Un homme sortit de la foule.

— J’le connais, patron, dit-il, c’est un grand docteur, y s’appelle Sir Thomas Vivian ; j’étais à l’hosto y a environ six mois de ça et y venait souvent me voir, c’tait un chic type.

— Seigneur ! s’écria l’inspecteur, c’est vraiment une sale affaire. Sir Thomas Vivian est un familier de la Famille Royale. Et il y a dans sa poche une montre qui vaut bien cent guinées ; le vol n’est donc pas le mobile du crime.

Dyson et Phillipps s’éloignèrent, après avoir remis leurs cartes aux autorités ; ils se frayèrent péniblement un passage à travers la foule qui affluait et s’attroupait rapidement. La ruelle, déserte et isolée un instant plus tôt, regorgeait à présent de visages blêmes et hébétés ; elle bourdonnait de rumeurs et d’exclamations d’horreur, et résonnait des ordres des officiers de police. Les deux hommes, une fois débarrassés de cette curiosité envahissante, allongèrent le pas ; mais, pendant vingt minutes, ils n’échangèrent pas une parole.

— Phillipps, dit enfin Dyson, lorsqu’ils arrivèrent dans une petite rue riante, propre et brillamment éclairée, Phillipps, je vous dois des excuses. J’ai eu tort de vous parler comme je l’ai fait ce soir. Badiner avec des sujets aussi infernaux, continua-t-il avec vivacité, comme s’il n’existait pas des sujets de plaisanterie moins sinistres ! J’ai l’impression d’avoir évoqué un esprit malin.

— Pour l’amour du Ciel, taisez-vous ! s’écria Phillipps, surmontant visiblement à grand-peine son épouvante. Vous disiez vrai quand nous étions chez moi. Vous avez raison, les hommes des cavernes sont encore cachés de par le monde, jusque dans ces rues qui nous entourent, massacrant pour le plaisir de voir couler le sang.

— Je monterai quelques instants, dit Dyson quand ils atteignirent Red Lion Square ; j’ai quelque chose à vous demander. Je pense, en tout cas, que nous ne devons rien nous cacher.

Phillipps acquiesça d’un air sombre, et ils montèrent jusqu’à la chambre, où tout semblait suspendu, indistinct, dans la clarté faible et incertaine de la lumière extérieure. Quand la chandelle eut été allumée et que les deux hommes se furent assis l’un en face de l’autre, Dyson prit la parole :

— Peut-être, commença-t-il, ne m’avez-vous pas prêté attention quand j’ai observé le mur juste au-dessus de l’endroit où reposait la tête de Sir Thomas Vivian ; la lanterne de l’inspecteur l’éclairait parfaitement. J’y aperçus quelque chose qui me parut étrange, et je l’examinai attentivement ; je découvris que quelqu’un avait tracé sur le mur, à la craie rouge, le contour grossier d’une main – d’une main humaine. Ce fut surtout la curieuse position des doigts qui me frappa ; cela ressemblait à ceci.

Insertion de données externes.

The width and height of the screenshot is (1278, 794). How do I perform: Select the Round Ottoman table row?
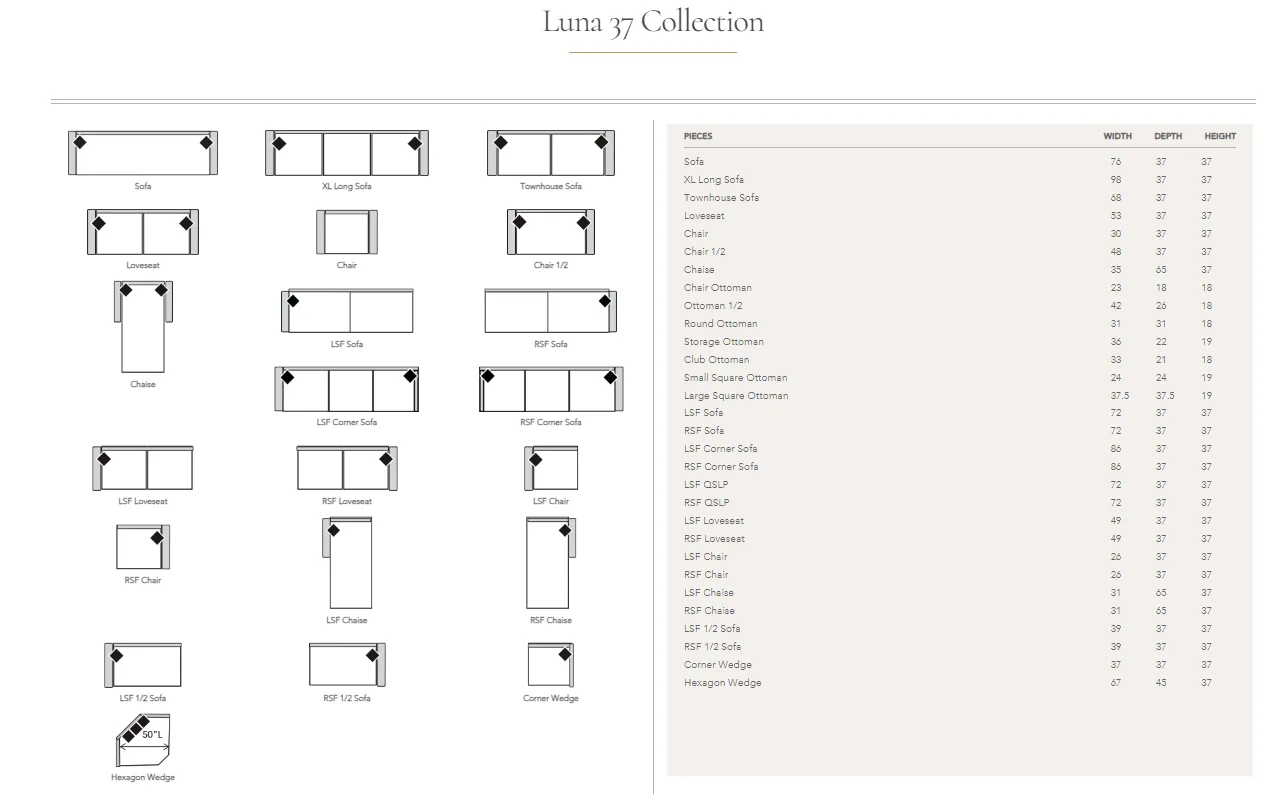(720, 324)
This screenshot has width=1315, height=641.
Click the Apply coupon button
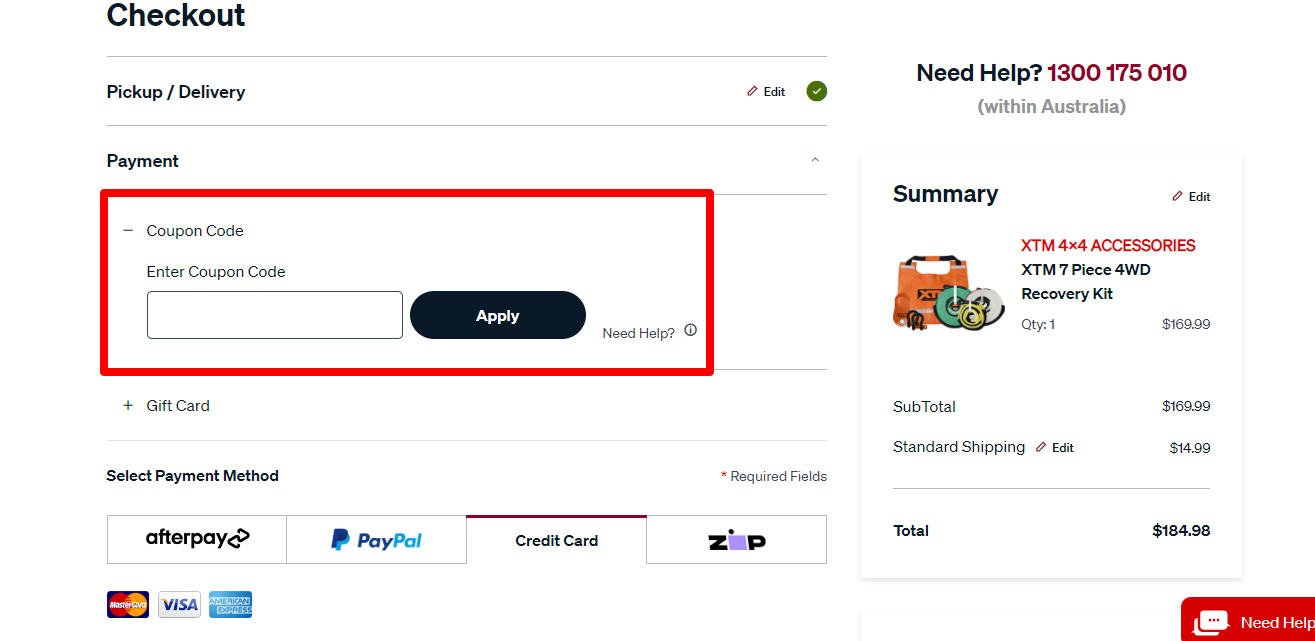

Il prit un crayon et une feuille de papier, y traça quelques lignes à la hâte, avant de remettre son ouvrage à Phillipps. C’était le croquis d’une main vue de dos, aux doigts serrés, et dont l’extrémité du pouce, qui dépassait entre l’index et le majeur, était dirigée vers le bas comme pour désigner quelque chose.

— C’était exactement cela, insista Dyson, et il vit le visage de Phillipps qui blêmissait encore. Le pouce pointait vers le bas comme pour indiquer le corps ; on aurait presque dit une main vivante, suspendue dans un geste effroyable. Et, juste en dessous, il y avait une petite marque qui gardait encore un peu de poudre de craie : comme si quelqu’un avait voulu entamer un trait et que la craie se soit cassée dans sa main. J’ai d’ailleurs vu, par terre, le morceau de craie. Qu’en pensez-vous ?

— C’est un signe abominable, très ancien, dit Phillipps, l’un des signes les plus abominables se rattachant à la croyance au mauvais œil. On l’utilise, de nos jours encore, en Italie ; mais il ne fait aucun doute qu’il soit connu depuis des siècles. C’est l’une des survivances ; vous devez en chercher l’origine dans le ténébreux marécage d’où l’homme sortit au commencement des temps.

Dyson prit son chapeau et se disposa à sortir.

— Je pense, plaisanterie à part, dit-il, avoir tenu ma promesse ; comme je le disais, nous étions, nous sommes encore, au cœur de la piste. Je crois vous avoir effectivement montré l’homme primitif, au moins dans ses œuvres.